1. I see the big picture of God’s story more clearly. It takes several times through the Bible to begin to put all the pieces together. There are so many names and places and stories, so it takes several times through to begin to see how they all fit. Each time through can provide more clarity.

2. God uses unexpected passages in unexpected ways to speak truth into my heart. I read about Jabez, for example, as I worked my way through the chronology of 1 Chronicles. His story was good for my soul. Reading the book of Job many times has deepened my faith in God’s goodness even when I can’t understand my circumstances.

3. It stretches my understanding and deepens my faith. I read things I would not normally read and learn things I would not normally learn. Instead of just reading the parts of the Bible that make me comfortable, I am forced to deal with important subjects like judgment and sin.

4. It enriches my preaching and teaching. I deal with sections of the Bible I might otherwise ignore, and I understand context better by broad reading, helping me do systematic theology. It allows me to better connect the stories of the Bible and to see the various perspectives of the human authors as they are guided by the Holy Spirit.

5. It keeps me from error. If I only read about the love of God and not the holiness of God, I don’t fully see God’s nature. God is both loving and holy, and both are revealed in Scripture. Broad reading of the Word keeps me from cultural and personal bias and helps me see the whole truth. It aids in avoiding mistakes that come from knowing only partial truth or not knowing the truth at all.

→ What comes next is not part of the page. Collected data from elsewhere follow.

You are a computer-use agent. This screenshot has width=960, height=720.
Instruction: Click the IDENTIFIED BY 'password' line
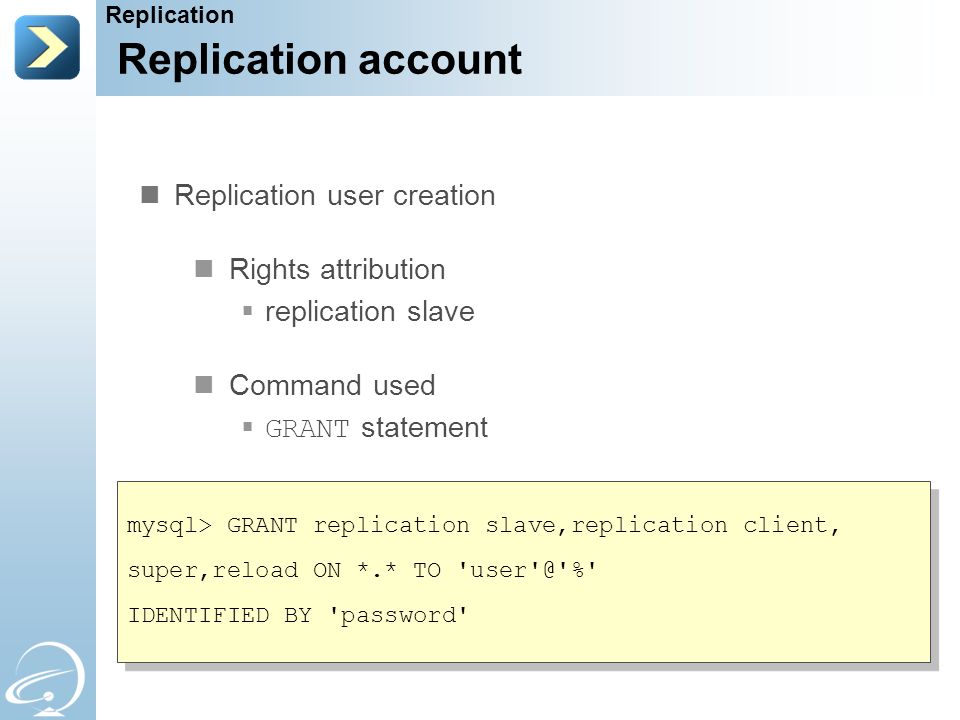[298, 615]
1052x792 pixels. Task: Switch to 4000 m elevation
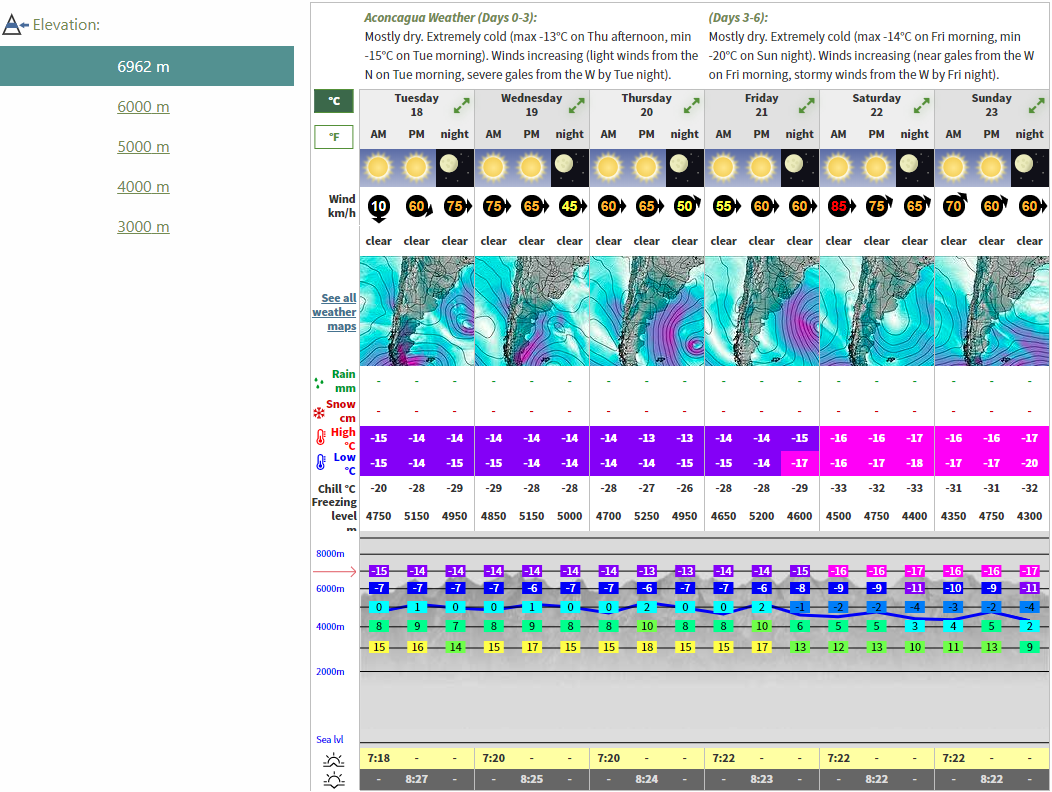click(x=143, y=187)
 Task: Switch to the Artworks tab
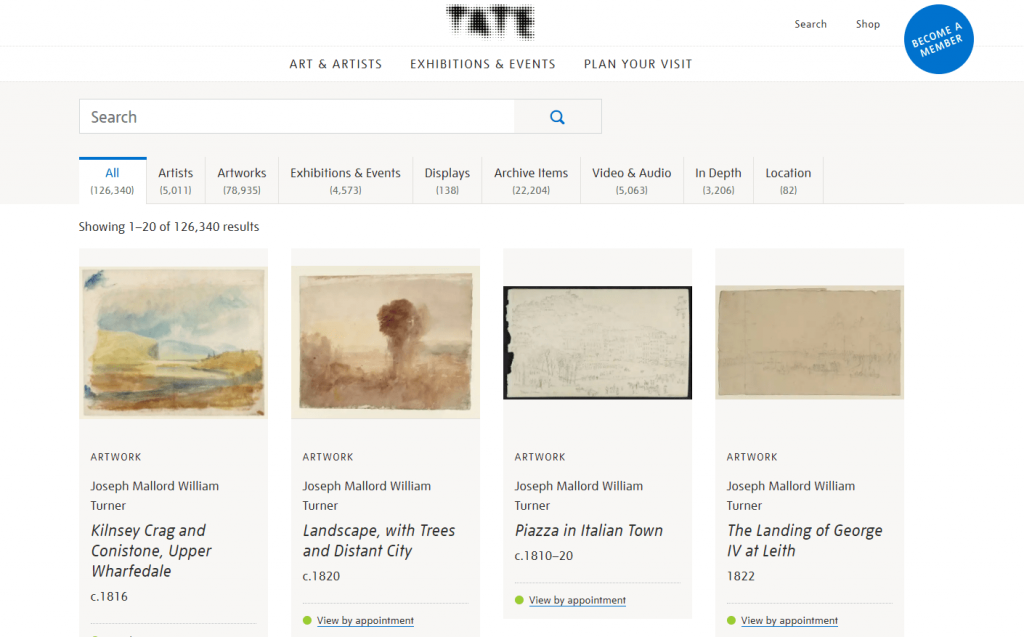(241, 180)
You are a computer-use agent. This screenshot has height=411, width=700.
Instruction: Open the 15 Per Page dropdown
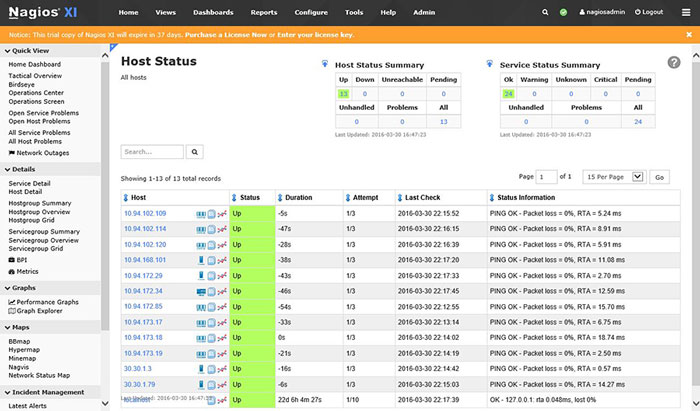[614, 176]
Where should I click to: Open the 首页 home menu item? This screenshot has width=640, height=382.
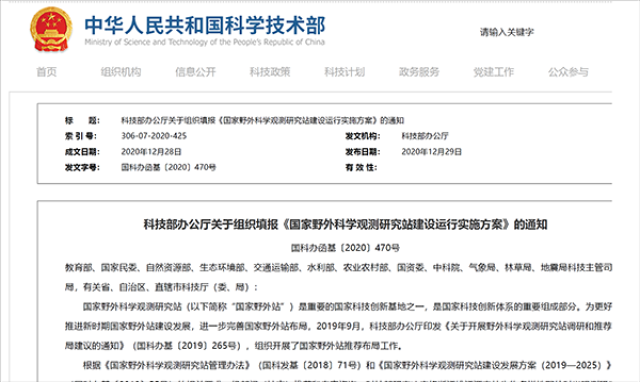47,72
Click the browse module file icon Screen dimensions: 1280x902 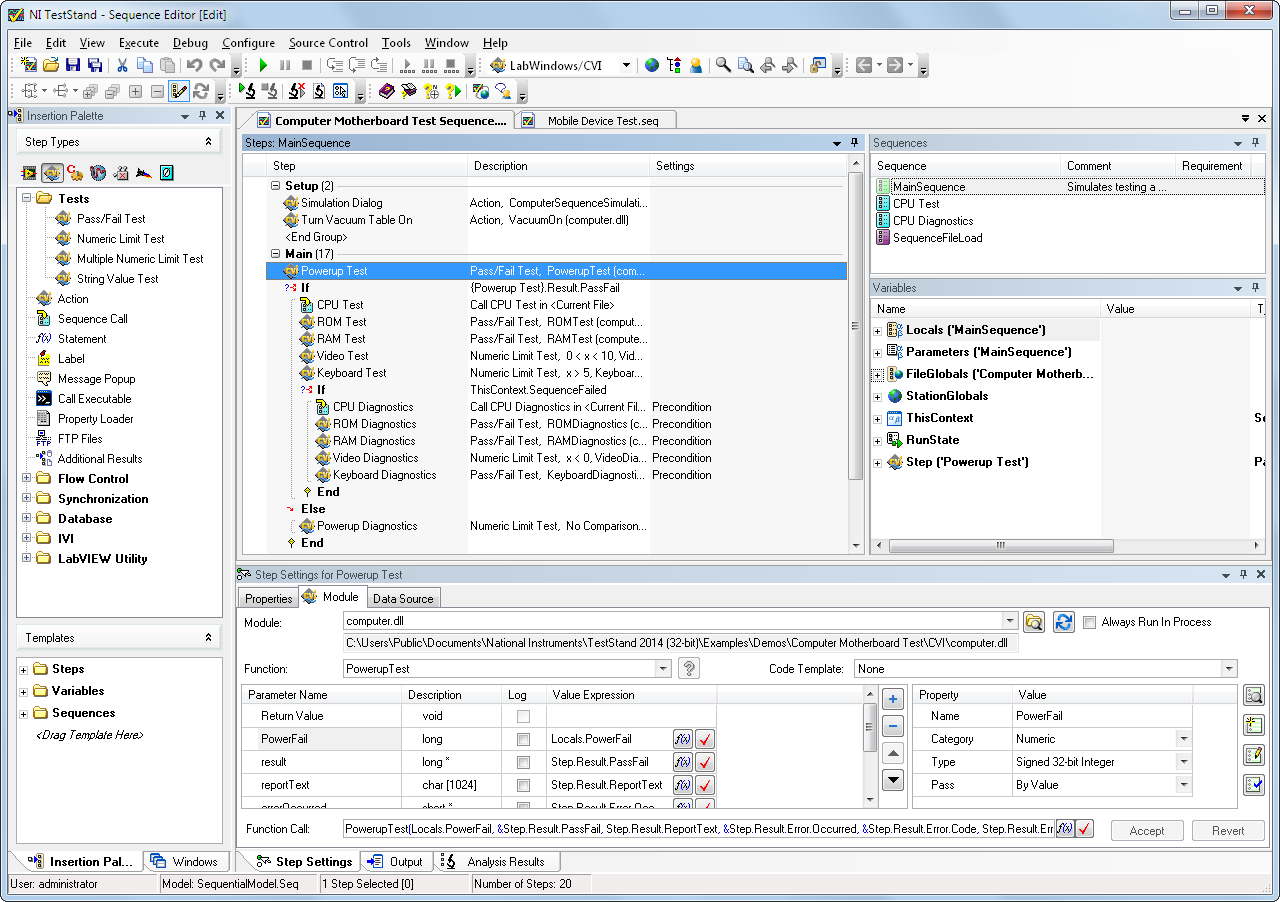click(x=1034, y=622)
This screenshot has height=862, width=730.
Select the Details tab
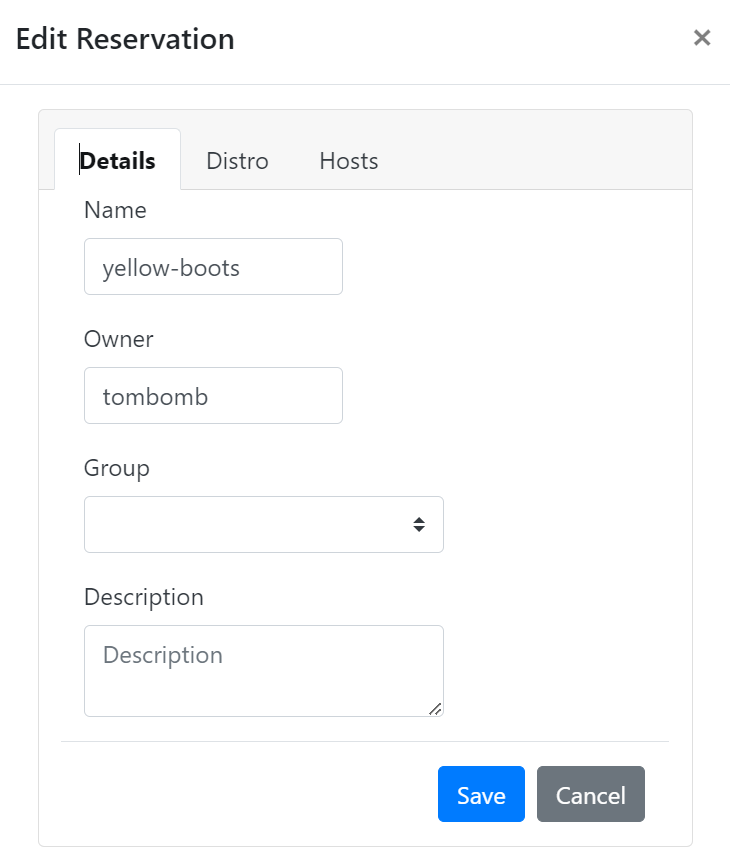[x=118, y=161]
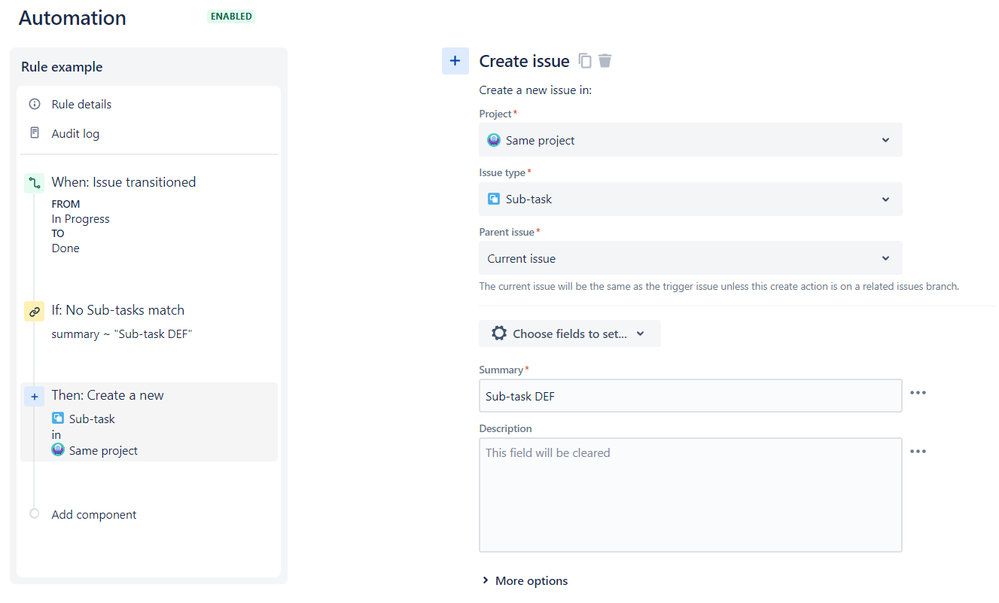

6. It leads me to deeper reflection and focus. Focusing on a single verse does not always lead to bulk reading, but bulk reading of the Word has always led me to focus on a single verse. I underline verses that speak to me as I go, and this has led me to reflect, consider and memorize.

7. It reminds me of the value of other spiritual disciplines. Having benefited from the discipline of Bible reading, I see the value of discipline in my prayer life. I love connecting my reading of the Word to a prayer time. This reading discipline also helps me to consider discipline in other areas like evangelism and relationships and fasting.

These are just a few reasons to read the entire Bible for yourself. Don’t feel as though you must read the 66 books in order. I usually skip back and forth between the Old and New Testaments and rarely read them in order. There are many ways that you might find most beneficial for yourself. Just begin reading.

How about starting through the New Testament today?